Fan-out operations are the natural habitat of virtual threads. The content platform’s recommendation engine queries three data sources in parallel: the user’s reading history from PostgreSQL, trending articles from Redis, and content similarity scores from a vector search service. With CompletableFuture:

// SLOW: CompletableFuture fan-out has implicit error handling gaps
public class CompletableFutureRecommender {

    private final HistoryService historyService;
    private final TrendingService trendingService;
    private final SimilarityService similarityService;

    public CompletableFutureRecommender(HistoryService historyService,
                                        TrendingService trendingService,
                                        SimilarityService similarityService) {
        this.historyService = historyService;
        this.trendingService = trendingService;
        this.similarityService = similarityService;
    }

    public List<Article> recommend(String userId, String currentArticleId) {
        CompletableFuture<List<String>> historyFuture =
            CompletableFuture.supplyAsync(
                () -> historyService.getReadArticleIds(userId));

        CompletableFuture<List<Article>> trendingFuture =
            CompletableFuture.supplyAsync(
                () -> trendingService.getTrending(50));

        CompletableFuture<List<Article>> similarFuture =
            CompletableFuture.supplyAsync(
                () -> similarityService.findSimilar(currentArticleId, 20));

        try {
            List<String> history = historyFuture.get(5, TimeUnit.SECONDS);
            List<Article> trending = trendingFuture.get(5, TimeUnit.SECONDS);
            List<Article> similar = similarFuture.get(5, TimeUnit.SECONDS);

            return mergeAndRank(history, trending, similar);
        } catch (TimeoutException e) {
            // Which futures are still running?
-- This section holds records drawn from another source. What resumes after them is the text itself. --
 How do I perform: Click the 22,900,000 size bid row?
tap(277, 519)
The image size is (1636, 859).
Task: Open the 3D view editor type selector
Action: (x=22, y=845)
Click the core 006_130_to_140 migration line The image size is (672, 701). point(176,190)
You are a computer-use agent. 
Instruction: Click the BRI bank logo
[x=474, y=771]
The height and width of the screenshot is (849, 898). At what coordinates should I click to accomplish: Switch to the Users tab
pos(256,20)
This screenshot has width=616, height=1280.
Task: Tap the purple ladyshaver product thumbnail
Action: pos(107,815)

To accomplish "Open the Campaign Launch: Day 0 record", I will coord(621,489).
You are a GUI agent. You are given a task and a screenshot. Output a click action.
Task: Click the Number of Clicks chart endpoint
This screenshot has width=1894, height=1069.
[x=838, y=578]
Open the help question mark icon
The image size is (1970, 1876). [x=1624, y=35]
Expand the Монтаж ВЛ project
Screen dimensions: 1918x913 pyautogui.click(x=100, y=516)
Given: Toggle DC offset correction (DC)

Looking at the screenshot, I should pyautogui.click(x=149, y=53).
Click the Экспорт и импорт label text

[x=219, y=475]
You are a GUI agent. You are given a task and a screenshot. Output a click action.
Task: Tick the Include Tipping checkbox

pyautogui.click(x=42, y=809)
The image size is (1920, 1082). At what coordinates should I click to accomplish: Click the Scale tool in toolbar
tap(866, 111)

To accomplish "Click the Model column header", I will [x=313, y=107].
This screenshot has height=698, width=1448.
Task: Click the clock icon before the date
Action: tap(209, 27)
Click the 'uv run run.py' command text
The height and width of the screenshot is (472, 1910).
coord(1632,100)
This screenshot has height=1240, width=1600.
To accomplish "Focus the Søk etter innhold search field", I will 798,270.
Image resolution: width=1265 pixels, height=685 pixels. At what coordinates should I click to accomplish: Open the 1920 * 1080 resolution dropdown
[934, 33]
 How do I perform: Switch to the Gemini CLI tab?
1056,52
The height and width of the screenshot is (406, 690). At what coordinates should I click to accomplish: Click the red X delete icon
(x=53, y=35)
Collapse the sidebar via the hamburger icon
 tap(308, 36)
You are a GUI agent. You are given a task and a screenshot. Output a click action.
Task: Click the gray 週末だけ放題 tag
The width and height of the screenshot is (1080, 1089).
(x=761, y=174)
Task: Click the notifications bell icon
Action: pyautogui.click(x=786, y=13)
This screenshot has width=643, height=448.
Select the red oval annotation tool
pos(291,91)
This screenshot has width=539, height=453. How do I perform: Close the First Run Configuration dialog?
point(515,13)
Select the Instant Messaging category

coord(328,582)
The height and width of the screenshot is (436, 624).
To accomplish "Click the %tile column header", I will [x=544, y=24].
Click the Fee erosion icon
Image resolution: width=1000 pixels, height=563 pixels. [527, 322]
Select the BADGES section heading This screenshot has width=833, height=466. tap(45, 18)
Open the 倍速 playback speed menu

All of them, potentially.
            // CompletableFuture does not cancel the underlying thread.
            historyFuture.cancel(true);  // May or may not interrupt
            trendingFuture.cancel(true);
            similarFuture.cancel(true);
            return List.of();
        } catch (ExecutionException | InterruptedException e) {
            // One failed. The other two may still be running.
            // Resource leak: threads continue executing abandoned futures.
            return List.of();
        }
    }

    private List<Article> mergeAndRank(List<String> history,
                                        List<Article> trending,
                                        List<Article> similar) {
        // Merge, deduplicate, filter already-read, rank by score
        return List.of(); // placeholder
    }
}

Three problems with this approach:

Cancellation is unreliable. CompletableFuture.cancel(true) sets the interrupt flag but does not guarantee the task stops. If the task is blocked on a socket read, it will not see the interrupt until the read completes (or times out).
Error propagation is manual. If the history query fails, the trending and similarity queries continue running. You pay for network and compute resources producing results you will discard.
Thread lifecycle is unstructured. The three tasks run on the common ForkJoinPool (or a custom executor). Their lifecycle is not tied to the calling method’s lifecycle. If the calling method returns early, the tasks may still be running.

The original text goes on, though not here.